:: Supplied material ::

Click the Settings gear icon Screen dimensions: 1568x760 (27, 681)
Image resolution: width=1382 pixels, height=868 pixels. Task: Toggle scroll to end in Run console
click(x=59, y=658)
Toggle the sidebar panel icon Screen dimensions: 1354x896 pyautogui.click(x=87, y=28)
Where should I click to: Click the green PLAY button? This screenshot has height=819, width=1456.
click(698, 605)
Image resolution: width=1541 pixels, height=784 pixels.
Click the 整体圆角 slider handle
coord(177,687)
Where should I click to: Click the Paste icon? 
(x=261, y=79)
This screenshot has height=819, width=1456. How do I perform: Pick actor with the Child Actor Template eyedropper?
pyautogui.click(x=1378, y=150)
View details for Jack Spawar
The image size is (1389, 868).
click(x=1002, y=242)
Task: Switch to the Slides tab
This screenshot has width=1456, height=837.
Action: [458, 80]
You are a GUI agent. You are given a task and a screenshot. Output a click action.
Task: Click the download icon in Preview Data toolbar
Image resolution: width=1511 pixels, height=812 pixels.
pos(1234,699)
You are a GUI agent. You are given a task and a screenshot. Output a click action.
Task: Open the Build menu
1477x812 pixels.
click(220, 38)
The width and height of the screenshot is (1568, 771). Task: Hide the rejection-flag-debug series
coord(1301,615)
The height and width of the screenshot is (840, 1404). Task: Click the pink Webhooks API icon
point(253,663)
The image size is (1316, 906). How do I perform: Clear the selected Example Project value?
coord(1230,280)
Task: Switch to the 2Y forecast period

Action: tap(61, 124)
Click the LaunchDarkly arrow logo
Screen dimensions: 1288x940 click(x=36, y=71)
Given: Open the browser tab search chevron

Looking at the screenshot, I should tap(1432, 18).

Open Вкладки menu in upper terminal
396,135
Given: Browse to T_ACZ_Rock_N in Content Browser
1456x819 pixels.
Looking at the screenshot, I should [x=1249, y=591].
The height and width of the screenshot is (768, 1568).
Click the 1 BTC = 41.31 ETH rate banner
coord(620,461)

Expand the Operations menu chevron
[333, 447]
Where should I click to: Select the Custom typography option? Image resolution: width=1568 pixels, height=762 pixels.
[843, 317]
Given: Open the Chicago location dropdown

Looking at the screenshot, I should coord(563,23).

:: Your objective ::
Write the listing out again, matching every line exactly.

:: Answer to this problem ::
Click the Settings gear icon Screen dimensions: 1568x760 (27, 681)
Image resolution: width=1382 pixels, height=868 pixels. Task: Toggle scroll to end in Run console
click(x=59, y=658)
Toggle the sidebar panel icon Screen dimensions: 1354x896 pyautogui.click(x=87, y=28)
Where should I click to: Click the green PLAY button? This screenshot has height=819, width=1456.
click(698, 605)
Image resolution: width=1541 pixels, height=784 pixels.
Click the 整体圆角 slider handle
coord(177,687)
Where should I click to: Click the Paste icon? 
(x=261, y=79)
This screenshot has height=819, width=1456. How do I perform: Pick actor with the Child Actor Template eyedropper?
pyautogui.click(x=1378, y=150)
View details for Jack Spawar
The image size is (1389, 868).
click(x=1002, y=242)
Task: Switch to the Slides tab
This screenshot has width=1456, height=837.
Action: [458, 80]
You are a GUI agent. You are given a task and a screenshot. Output a click action.
Task: Click the download icon in Preview Data toolbar
Image resolution: width=1511 pixels, height=812 pixels.
pos(1234,699)
You are a GUI agent. You are given a task and a screenshot. Output a click action.
Task: Open the Build menu
1477x812 pixels.
click(220, 38)
The width and height of the screenshot is (1568, 771). Task: Hide the rejection-flag-debug series
coord(1301,615)
The height and width of the screenshot is (840, 1404). Task: Click the pink Webhooks API icon
point(253,663)
The image size is (1316, 906). How do I perform: Clear the selected Example Project value?
coord(1230,280)
Task: Switch to the 2Y forecast period

Action: tap(61, 124)
Click the LaunchDarkly arrow logo
Screen dimensions: 1288x940 click(x=36, y=71)
Given: Open the browser tab search chevron

Looking at the screenshot, I should tap(1432, 18).

Open Вкладки menu in upper terminal
396,135
Given: Browse to T_ACZ_Rock_N in Content Browser
1456x819 pixels.
Looking at the screenshot, I should [x=1249, y=591].
The height and width of the screenshot is (768, 1568).
Click the 1 BTC = 41.31 ETH rate banner
coord(620,461)

Expand the Operations menu chevron
[333, 447]
Where should I click to: Select the Custom typography option? Image resolution: width=1568 pixels, height=762 pixels.
[843, 317]
Given: Open the Chicago location dropdown

Looking at the screenshot, I should coord(563,23).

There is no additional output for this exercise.